In questa sede ho volutamente omesso il ruolo che ebbe la moglie di Ceaușescu, Elena, nelle scelte del marito. La first lady romena fu, al pari del Conducător, il fattore cardine della decadenza del paese, che si materializzò in tutta la sua tragica violenza nel 1989. Su Elena Ceaușescu, nata Lenuța Petrescu, vorrei dedicare un approfondimento nel prossimo futuro, perché senza conoscere il trascorso di questa donna non si può comprendere gran parte dell’operato sociale ed istituzionale del presidente.
Tornando a noi, dove eravamo rimasti? Ah sì, fame e povertà dilagante. Un paradosso, oserebbe dire qualcuno, dal momento che negli stessi anni gli architetti romeni, coordinati da Anca Petrescu, ergevano il secondo palazzo più grande al mondo per estensione e il terzo per volume. Uno schiaffo all’indigenza chiamato “Casa del Popolo” (Casa Poporului). 350.000 m² di marmo, cristalli, vetri, acciaio e bronzo. Nella lista delle follie andrebbe certamente annoverata la Transfăgărășan, 90 km di strada a zig-zag voluta al confine con la Moldavia. Il motivo? Il timore di Ceaușescu di un’invasione sovietica da nord. La volontaria sotto-infrastrutturazione del settentrione romeno fu solo una delle sconclusionate decisioni del vertice. Le lancette della rivoluzione ruotavano vorticosamente: arrivava il 1989.
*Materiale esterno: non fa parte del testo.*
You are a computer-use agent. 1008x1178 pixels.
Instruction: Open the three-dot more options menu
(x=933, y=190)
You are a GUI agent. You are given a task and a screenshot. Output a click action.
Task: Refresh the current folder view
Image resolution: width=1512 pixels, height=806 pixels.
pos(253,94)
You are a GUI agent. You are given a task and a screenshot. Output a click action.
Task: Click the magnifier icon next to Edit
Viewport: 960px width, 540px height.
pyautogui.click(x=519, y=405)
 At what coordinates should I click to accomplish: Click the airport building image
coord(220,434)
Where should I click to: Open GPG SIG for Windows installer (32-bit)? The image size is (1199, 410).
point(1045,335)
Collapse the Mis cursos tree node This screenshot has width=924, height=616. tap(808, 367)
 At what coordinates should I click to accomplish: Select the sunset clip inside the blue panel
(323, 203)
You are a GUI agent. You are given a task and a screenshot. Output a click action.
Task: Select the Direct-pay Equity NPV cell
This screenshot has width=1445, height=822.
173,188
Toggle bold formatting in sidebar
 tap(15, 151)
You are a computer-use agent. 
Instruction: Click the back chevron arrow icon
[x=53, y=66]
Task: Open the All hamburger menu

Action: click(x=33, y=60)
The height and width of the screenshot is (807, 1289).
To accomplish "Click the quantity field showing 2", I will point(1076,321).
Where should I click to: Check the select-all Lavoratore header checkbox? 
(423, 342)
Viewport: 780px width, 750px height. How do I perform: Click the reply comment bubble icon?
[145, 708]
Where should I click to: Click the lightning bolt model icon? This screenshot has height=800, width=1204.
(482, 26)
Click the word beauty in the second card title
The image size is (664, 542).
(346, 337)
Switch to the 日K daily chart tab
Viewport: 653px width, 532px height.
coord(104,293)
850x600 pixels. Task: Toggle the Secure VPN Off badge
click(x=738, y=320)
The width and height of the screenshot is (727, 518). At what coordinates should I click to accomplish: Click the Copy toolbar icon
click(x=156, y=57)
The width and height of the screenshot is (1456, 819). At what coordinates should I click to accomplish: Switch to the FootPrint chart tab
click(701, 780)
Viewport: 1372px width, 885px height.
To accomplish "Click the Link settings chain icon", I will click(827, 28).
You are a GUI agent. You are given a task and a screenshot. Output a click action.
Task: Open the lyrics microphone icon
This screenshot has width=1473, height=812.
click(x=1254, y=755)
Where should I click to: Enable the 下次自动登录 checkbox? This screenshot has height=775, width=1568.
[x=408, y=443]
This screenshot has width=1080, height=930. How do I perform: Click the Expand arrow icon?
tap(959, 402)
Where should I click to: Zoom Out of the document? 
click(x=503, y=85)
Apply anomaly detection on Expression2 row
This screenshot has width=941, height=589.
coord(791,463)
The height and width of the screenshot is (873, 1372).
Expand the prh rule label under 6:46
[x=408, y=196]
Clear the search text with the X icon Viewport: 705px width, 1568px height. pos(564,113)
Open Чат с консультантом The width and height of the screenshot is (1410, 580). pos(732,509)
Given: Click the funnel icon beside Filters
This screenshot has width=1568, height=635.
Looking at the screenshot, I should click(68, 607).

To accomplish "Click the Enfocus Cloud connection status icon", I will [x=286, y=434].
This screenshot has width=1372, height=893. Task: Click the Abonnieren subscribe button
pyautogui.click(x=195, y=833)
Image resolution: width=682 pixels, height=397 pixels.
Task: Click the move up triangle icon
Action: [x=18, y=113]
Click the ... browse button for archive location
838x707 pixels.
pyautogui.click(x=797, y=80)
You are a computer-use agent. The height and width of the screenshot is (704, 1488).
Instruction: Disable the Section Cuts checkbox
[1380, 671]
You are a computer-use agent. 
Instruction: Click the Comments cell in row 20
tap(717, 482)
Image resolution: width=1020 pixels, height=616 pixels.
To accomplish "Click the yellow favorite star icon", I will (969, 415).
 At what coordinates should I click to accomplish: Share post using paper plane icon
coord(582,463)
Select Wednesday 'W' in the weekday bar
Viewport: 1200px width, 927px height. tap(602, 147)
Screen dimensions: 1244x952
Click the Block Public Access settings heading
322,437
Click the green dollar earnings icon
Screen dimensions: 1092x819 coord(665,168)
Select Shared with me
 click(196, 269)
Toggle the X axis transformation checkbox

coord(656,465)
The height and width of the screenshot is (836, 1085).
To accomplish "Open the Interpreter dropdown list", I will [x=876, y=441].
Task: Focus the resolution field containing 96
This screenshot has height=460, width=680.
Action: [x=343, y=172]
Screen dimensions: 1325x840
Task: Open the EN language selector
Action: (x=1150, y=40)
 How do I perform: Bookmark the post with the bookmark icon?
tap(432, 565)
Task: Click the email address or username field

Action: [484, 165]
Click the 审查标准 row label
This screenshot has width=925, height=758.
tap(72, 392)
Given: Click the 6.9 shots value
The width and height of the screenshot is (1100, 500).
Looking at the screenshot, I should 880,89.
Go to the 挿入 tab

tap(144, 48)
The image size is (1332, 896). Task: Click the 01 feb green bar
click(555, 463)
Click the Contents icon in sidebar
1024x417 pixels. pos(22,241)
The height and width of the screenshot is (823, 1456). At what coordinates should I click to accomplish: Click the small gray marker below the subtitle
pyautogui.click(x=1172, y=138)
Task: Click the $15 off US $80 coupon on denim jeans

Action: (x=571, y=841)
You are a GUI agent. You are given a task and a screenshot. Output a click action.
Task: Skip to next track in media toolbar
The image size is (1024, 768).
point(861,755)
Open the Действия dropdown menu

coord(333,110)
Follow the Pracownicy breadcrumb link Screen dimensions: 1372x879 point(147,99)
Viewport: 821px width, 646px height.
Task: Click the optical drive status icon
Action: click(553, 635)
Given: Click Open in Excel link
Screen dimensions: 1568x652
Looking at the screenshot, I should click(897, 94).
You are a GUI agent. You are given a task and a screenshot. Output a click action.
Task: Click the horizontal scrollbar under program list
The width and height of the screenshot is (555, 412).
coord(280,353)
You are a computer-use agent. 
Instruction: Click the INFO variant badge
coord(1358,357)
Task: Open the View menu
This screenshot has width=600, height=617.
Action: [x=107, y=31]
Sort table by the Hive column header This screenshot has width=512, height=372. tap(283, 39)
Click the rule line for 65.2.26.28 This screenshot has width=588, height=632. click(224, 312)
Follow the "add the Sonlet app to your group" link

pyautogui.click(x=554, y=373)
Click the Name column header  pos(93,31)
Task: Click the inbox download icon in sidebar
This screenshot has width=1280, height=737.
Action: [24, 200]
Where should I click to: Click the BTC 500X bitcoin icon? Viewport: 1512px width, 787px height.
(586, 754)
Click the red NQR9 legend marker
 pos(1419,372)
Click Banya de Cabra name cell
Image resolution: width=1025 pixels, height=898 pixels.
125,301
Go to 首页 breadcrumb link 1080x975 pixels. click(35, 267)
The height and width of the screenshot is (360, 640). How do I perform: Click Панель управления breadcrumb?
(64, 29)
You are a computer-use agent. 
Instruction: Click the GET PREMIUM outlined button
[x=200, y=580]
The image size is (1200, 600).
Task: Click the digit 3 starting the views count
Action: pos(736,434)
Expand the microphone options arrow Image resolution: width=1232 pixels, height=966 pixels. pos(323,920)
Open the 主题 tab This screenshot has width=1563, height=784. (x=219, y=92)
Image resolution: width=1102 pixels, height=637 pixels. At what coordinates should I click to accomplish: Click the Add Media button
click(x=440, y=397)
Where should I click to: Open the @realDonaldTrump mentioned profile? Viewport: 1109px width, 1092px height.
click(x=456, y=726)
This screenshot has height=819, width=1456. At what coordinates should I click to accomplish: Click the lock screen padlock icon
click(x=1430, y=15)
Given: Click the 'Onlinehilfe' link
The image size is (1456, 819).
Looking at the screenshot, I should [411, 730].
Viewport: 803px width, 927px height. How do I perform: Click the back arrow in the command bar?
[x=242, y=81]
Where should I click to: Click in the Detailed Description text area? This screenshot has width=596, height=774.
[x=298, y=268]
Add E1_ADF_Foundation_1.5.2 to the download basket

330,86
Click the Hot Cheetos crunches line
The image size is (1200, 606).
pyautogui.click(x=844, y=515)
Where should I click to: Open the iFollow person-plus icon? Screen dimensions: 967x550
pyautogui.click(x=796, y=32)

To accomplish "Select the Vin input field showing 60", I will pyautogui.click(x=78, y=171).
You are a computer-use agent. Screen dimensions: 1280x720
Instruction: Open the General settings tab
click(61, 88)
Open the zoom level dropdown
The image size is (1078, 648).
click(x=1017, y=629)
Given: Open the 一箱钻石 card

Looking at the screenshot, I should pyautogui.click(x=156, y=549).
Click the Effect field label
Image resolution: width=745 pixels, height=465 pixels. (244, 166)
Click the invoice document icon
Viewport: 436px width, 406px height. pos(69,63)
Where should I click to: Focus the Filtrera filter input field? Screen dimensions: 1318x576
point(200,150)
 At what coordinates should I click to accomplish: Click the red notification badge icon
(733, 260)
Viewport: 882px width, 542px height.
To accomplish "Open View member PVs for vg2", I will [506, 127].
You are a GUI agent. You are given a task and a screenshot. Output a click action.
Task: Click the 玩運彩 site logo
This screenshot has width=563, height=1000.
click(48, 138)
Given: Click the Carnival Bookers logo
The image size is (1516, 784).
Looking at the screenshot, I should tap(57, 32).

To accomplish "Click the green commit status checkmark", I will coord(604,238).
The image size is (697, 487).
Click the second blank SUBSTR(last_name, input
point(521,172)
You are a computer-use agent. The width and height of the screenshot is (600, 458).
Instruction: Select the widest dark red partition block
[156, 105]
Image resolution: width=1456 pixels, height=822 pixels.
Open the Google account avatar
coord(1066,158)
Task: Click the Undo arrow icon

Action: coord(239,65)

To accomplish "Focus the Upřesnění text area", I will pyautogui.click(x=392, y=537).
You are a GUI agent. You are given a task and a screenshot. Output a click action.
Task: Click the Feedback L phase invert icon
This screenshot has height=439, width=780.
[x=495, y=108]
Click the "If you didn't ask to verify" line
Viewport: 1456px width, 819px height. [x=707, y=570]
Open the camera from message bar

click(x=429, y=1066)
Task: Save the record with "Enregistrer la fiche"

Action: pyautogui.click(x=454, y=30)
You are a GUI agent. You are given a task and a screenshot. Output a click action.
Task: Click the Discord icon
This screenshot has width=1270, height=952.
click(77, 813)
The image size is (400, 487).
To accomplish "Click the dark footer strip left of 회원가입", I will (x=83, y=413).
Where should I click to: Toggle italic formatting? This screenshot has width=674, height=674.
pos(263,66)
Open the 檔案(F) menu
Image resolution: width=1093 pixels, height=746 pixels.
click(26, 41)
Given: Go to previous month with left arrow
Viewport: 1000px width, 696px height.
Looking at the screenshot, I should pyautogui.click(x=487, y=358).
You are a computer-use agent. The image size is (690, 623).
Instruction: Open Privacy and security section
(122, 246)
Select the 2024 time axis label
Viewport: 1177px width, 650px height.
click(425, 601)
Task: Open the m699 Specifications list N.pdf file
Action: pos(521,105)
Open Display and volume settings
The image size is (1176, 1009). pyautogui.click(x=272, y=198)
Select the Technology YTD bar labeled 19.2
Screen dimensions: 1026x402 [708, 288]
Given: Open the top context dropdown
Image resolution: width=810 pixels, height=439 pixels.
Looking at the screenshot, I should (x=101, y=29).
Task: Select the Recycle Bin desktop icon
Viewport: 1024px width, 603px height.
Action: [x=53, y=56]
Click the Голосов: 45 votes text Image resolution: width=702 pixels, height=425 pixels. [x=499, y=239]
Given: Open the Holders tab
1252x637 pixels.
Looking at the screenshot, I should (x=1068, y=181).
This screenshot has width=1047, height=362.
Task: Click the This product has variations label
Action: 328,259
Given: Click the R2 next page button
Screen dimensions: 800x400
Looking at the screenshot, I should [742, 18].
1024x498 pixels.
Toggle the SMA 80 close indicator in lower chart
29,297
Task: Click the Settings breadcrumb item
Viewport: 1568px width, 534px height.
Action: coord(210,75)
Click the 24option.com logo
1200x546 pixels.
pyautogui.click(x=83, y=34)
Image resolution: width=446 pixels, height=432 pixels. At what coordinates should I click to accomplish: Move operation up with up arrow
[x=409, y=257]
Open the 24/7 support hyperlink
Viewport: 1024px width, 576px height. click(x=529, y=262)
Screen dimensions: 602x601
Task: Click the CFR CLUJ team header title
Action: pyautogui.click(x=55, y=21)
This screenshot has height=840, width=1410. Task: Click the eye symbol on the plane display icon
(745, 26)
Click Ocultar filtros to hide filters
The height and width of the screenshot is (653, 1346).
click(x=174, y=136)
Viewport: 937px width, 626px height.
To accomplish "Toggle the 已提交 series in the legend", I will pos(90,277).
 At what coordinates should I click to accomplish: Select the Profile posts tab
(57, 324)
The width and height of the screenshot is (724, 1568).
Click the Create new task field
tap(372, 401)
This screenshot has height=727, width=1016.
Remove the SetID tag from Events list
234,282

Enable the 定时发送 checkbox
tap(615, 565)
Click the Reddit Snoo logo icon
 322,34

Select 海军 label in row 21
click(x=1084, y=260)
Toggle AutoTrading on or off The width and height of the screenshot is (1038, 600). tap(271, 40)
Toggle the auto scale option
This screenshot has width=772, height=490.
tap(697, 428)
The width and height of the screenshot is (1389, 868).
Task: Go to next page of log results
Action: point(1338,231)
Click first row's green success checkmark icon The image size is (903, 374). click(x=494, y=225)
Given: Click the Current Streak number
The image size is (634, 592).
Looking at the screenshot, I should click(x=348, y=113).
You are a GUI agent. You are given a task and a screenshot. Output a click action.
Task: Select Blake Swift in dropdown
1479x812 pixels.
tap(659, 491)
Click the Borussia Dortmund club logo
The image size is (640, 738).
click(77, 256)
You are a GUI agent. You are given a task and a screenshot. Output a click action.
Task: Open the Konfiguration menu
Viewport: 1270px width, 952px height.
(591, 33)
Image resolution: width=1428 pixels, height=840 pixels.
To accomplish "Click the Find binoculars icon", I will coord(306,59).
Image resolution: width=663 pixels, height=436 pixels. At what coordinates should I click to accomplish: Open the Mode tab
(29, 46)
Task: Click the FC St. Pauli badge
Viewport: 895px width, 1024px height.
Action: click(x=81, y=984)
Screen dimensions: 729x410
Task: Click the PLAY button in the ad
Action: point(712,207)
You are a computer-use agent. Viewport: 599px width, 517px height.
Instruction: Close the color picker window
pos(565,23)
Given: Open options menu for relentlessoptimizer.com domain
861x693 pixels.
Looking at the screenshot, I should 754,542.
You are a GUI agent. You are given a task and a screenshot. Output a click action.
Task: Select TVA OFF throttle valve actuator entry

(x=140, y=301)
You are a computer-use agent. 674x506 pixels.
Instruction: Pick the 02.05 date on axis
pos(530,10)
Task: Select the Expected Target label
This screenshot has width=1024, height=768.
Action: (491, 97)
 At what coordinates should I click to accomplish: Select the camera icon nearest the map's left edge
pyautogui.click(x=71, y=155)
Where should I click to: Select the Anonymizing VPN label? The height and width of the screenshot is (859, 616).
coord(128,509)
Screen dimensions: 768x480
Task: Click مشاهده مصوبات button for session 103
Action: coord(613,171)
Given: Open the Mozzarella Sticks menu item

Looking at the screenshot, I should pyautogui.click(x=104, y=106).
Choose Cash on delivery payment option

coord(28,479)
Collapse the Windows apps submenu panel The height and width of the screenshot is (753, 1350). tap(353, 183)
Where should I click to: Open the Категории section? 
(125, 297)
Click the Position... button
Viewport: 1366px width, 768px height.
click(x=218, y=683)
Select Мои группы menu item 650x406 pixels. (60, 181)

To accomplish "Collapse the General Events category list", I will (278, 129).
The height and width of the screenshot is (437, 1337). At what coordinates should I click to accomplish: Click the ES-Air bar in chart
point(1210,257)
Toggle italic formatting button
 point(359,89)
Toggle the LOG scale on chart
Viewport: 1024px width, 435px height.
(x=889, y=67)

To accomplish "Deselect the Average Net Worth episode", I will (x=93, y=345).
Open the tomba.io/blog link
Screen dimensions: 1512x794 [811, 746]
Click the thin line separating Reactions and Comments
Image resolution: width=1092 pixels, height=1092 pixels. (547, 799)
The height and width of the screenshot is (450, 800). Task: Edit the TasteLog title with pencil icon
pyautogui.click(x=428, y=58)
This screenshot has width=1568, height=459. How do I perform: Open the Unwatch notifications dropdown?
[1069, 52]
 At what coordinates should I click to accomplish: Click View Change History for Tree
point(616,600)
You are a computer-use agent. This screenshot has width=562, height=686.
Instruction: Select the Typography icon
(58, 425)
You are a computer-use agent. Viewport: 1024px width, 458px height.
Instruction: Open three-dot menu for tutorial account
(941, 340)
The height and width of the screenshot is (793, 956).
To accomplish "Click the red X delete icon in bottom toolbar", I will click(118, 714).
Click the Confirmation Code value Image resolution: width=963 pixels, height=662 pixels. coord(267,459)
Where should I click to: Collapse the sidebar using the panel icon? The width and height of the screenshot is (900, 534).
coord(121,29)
Prima venne isolato dal partito, con la Lettera dei Sei. Poi la stessa popolazione, agitata da fattori esterni (tanto occidentali, leggasi CIA – quanto orientali, KGB), si rivoltò contro quella guida fasulla, traditrice della rivoluzione. Alle proteste di piazza, alcune anche plateali e intrise di sangue (Timișoara e Bucarest), seguì l’azione concreta. Elena e Nicolae finirono agli arresti dopo aver fallito un tentativo di fuga. Un processo popolare durato pochissimo precedette la messa in schiera dei coniugi e la fucilazione. Era il 25 dicembre del 1989. Quel Natale rappresentò un punto d’arrivo per la Romania tutta, un momento di svolta. Da allora Ceaușescu, o meglio, la memoria collettiva sul suo conto, ha subito una progressiva rivalutazione. Tutto si può dire, su molto si può speculare, ma non chiamatelo guida, non chiamatelo Conducător.